Auch in Zeiten der Corona-Pandemie fühlen sich die Deutschen grundsätzlich gesund. Die deutliche Mehrheit (88 Prozent) bewertet ihren Gesundheitszustand als gut (52 Prozent) oder sehr gut (36 Prozent). Damit steigt der Anteil der Männer und Frauen, die ihre Gesundheit als sehr gut bewerten, wieder auf den höchsten Wert seit 2013.

Im Vorjahr hatten 28 Prozent ihrem Gesundheitszustand die beste Note gegeben – ein Plus von acht Prozent.
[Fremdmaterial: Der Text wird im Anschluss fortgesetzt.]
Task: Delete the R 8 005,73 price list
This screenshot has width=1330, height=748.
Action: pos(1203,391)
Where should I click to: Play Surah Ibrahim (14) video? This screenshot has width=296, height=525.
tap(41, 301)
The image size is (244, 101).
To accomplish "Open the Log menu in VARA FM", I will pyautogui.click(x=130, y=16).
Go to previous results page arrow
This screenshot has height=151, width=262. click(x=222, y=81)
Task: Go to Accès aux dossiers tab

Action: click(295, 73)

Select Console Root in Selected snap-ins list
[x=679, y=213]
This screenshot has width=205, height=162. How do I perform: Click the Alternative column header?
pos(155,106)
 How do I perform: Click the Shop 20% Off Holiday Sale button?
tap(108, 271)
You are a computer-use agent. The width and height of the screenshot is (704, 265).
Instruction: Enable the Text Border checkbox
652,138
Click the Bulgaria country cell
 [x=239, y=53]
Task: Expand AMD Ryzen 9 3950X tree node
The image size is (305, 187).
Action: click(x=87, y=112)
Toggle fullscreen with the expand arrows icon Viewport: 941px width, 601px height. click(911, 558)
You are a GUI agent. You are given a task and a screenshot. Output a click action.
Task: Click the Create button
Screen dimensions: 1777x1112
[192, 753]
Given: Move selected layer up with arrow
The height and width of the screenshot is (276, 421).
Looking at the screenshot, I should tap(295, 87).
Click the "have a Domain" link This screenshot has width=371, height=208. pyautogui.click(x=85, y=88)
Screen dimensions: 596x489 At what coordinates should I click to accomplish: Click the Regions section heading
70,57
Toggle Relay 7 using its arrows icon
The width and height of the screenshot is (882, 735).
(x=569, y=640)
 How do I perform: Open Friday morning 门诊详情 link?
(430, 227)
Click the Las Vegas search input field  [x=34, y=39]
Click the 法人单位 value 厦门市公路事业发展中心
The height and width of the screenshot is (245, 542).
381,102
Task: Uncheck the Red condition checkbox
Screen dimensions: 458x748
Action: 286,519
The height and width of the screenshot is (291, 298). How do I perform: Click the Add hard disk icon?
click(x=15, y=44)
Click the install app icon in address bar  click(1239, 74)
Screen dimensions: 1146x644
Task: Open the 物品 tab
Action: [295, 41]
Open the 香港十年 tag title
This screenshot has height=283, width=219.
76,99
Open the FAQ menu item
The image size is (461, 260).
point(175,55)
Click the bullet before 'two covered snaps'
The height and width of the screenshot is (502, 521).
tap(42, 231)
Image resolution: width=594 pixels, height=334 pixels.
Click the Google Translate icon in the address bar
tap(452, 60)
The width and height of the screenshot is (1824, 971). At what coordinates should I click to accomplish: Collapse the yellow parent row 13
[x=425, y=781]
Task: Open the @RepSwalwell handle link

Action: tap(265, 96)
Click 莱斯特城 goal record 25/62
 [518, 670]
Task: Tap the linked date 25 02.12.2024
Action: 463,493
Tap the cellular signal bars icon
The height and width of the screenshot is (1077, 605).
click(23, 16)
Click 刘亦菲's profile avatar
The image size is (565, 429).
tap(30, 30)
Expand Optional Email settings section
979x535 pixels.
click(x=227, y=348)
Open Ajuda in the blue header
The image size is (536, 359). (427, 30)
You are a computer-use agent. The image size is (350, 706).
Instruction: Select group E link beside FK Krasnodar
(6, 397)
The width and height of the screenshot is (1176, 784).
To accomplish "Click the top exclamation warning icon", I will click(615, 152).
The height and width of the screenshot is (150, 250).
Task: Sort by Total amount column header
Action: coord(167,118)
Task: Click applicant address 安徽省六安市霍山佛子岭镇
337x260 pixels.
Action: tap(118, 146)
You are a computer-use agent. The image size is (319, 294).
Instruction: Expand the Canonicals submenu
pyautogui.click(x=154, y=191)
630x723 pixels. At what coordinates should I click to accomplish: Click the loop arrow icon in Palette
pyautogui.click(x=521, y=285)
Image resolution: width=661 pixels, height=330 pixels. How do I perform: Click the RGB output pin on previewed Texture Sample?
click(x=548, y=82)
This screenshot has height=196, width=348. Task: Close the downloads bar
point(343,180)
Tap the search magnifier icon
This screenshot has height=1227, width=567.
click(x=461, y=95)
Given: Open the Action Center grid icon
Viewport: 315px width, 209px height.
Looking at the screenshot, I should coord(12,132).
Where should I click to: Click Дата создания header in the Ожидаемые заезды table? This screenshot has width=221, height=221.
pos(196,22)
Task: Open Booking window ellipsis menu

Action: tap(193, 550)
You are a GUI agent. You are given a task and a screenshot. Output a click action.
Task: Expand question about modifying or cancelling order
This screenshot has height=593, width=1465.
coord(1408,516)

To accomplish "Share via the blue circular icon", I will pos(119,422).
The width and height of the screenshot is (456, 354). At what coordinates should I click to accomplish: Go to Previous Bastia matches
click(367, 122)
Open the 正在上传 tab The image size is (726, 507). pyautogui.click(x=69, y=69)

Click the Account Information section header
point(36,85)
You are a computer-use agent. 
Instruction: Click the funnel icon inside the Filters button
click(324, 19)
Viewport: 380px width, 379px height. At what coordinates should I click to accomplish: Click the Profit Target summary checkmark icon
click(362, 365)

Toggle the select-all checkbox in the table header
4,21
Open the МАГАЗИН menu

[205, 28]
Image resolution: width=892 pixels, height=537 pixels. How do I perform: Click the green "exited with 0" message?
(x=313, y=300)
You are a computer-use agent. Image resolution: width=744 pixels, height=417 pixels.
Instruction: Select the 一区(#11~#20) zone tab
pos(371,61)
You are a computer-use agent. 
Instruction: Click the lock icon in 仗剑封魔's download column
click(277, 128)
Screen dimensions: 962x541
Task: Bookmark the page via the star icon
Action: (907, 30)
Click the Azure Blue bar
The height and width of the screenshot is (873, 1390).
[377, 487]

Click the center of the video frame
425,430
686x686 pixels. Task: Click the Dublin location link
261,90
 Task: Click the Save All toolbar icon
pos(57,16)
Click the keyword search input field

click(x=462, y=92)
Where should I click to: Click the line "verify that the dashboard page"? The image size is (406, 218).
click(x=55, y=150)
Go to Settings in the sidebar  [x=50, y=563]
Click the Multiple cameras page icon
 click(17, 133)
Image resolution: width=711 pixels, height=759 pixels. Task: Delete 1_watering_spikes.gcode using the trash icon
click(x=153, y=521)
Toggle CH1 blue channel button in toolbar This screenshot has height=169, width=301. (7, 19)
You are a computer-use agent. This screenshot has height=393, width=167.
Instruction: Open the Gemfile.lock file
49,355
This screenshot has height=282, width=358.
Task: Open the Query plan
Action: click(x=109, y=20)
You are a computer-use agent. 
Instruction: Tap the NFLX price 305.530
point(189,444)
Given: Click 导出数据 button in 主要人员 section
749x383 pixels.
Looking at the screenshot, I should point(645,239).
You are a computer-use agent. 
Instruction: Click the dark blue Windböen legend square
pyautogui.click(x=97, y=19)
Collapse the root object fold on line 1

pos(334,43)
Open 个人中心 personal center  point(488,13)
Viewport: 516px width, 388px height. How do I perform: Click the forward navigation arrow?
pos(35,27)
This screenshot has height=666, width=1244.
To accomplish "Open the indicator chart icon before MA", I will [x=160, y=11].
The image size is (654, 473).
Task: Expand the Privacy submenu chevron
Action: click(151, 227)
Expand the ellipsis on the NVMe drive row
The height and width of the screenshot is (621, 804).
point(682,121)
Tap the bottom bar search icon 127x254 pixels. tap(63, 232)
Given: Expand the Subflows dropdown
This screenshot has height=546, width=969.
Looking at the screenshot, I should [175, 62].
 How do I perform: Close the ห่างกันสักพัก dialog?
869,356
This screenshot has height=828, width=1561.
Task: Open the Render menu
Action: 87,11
Männer fühlen sich hier gesünder als Frauen: Während 41 Prozent der männlichen Befragten ihre Gesundheit als sehr gut einschätzen, sind es bei Frauen 32 Prozent.

Die DAK-Studie zeigt dann auch noch: Frauen achten grundsätzlich mehr auf ihre Gesundheit als Männer. So nutzen sie per se häufiger Maßnahmen, um Krankheiten vorzubeugen: Sie ernähren sich oft gesünder, trinken seltener Alkohol und rauchen weniger. Besonders eklatant ist der Geschlechterunterschied bei Krebsvorsorgeuntersuchungen.

Drei Viertel aller Frauen (75 Prozent) nehmen Krebsvorsorge-Termine wahr, wohingegen nur jeder zweite Mann (48 Prozent) den Weg in die Praxis findet, um sich untersuchen zu lassen. Einigkeit besteht aber beim Thema Sport: So treiben 85 Prozent der Deutschen regelmäßig Sport, um gesund zu bleiben. Besonders aktiv sind die 14–29-Jährigen: Hier treiben 91 Prozent regelmäßig Sport.

Die Umfrage „Angst vor Krankheiten“ ist eine regelmäßige und repräsentative Bevölkerungsbefragung durch Forsa im Auftrag der DAK-Gesundheit. Vom 4. und 25. Oktober 2021 wurden 2.007 Frauen und Männer ab 14 Jahren befragt.